Austere: (adj) severe or strict in manner, attitude, or appearance.
I call it the “Granble Face.”
It’s that look blending the countenance of Grandma or Grandpa with the attitude to grumble.
Somewhere along the line, we gave up on the idea of giggling, smirking, laughing and running around looking for ways to be mischievous.
Maybe it’s because it finally registered in our brain that our parents wanted us to be as miserable as they were, and we feel the responsibility to honor our father and mother so that our days might be long and filled with anguish on the Earth.
I don’t know.
But I do know this–the austere facial expression that greets me daily as I look at my peers and fellow-humans leaves me caught between despair and hilarity.
They look so funny trying to be so grownup, and they tend to get so angry with me because I maintain my childish chortle.

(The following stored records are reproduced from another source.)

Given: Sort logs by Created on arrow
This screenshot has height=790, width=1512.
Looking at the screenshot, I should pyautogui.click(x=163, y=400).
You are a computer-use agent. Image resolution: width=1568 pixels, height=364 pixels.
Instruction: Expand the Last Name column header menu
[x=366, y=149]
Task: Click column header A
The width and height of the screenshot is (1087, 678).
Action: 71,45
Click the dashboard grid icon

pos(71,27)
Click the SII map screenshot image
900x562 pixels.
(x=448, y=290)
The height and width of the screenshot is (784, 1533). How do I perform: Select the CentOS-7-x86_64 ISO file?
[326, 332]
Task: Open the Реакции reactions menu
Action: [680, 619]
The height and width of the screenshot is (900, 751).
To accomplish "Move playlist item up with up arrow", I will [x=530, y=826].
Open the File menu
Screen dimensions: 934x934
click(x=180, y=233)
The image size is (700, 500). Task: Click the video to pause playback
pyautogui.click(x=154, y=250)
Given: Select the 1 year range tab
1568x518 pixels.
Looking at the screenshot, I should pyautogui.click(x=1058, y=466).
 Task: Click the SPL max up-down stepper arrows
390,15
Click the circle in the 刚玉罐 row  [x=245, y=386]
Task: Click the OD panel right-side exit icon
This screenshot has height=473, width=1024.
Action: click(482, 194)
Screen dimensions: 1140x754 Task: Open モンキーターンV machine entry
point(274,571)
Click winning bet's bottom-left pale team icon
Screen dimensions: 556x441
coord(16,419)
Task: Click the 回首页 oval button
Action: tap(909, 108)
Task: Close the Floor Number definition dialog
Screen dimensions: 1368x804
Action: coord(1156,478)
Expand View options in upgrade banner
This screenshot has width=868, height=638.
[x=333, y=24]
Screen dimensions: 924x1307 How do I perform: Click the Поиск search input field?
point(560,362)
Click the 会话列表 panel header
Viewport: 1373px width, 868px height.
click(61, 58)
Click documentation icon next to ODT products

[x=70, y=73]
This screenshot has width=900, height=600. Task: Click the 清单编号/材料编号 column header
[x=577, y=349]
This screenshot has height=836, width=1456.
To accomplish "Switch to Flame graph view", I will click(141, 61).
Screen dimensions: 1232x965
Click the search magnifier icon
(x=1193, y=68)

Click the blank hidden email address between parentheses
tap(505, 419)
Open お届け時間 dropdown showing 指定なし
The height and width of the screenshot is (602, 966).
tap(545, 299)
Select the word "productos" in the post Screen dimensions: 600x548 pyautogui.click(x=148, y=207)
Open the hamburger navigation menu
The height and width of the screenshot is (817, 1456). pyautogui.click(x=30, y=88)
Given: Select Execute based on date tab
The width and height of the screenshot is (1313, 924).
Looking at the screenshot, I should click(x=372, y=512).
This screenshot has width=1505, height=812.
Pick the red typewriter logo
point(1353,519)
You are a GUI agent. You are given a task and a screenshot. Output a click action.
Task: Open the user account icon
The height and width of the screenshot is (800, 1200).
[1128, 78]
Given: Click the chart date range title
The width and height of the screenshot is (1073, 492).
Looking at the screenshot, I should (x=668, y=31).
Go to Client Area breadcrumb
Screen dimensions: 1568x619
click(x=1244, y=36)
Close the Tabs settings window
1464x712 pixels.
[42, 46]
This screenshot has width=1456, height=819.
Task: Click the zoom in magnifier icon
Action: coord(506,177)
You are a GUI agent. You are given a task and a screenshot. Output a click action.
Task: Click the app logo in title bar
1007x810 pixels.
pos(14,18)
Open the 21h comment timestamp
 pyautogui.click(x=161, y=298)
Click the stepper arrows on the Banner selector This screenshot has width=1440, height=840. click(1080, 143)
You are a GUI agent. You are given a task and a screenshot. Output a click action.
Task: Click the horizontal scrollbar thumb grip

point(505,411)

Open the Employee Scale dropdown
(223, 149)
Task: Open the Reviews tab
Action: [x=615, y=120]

- What is the power of being austere?
- Why are we supposed to be quiet when we enter a church or a funeral home? Is it really going to bother the dead?
- Why is it necessary to sit in traffic, roll down your window to save on air conditioning, and sweat and curse at the holdup? Why not just turn up the radio and rock out to Queen?
Austere is the profile that proves we’ve had enough birthdays to be defeated.
It is the universal complexion of those of any color who have reached a certain status, where despondency is a badge of honor.
It is often accompanied by words like mature, holy, focused and adult.
Even though we were told for our spiritual journey it’s best for us to “become as little children,” we would rather develop the “Granble Face” …Grandpa grumbling about the price hike on his medication.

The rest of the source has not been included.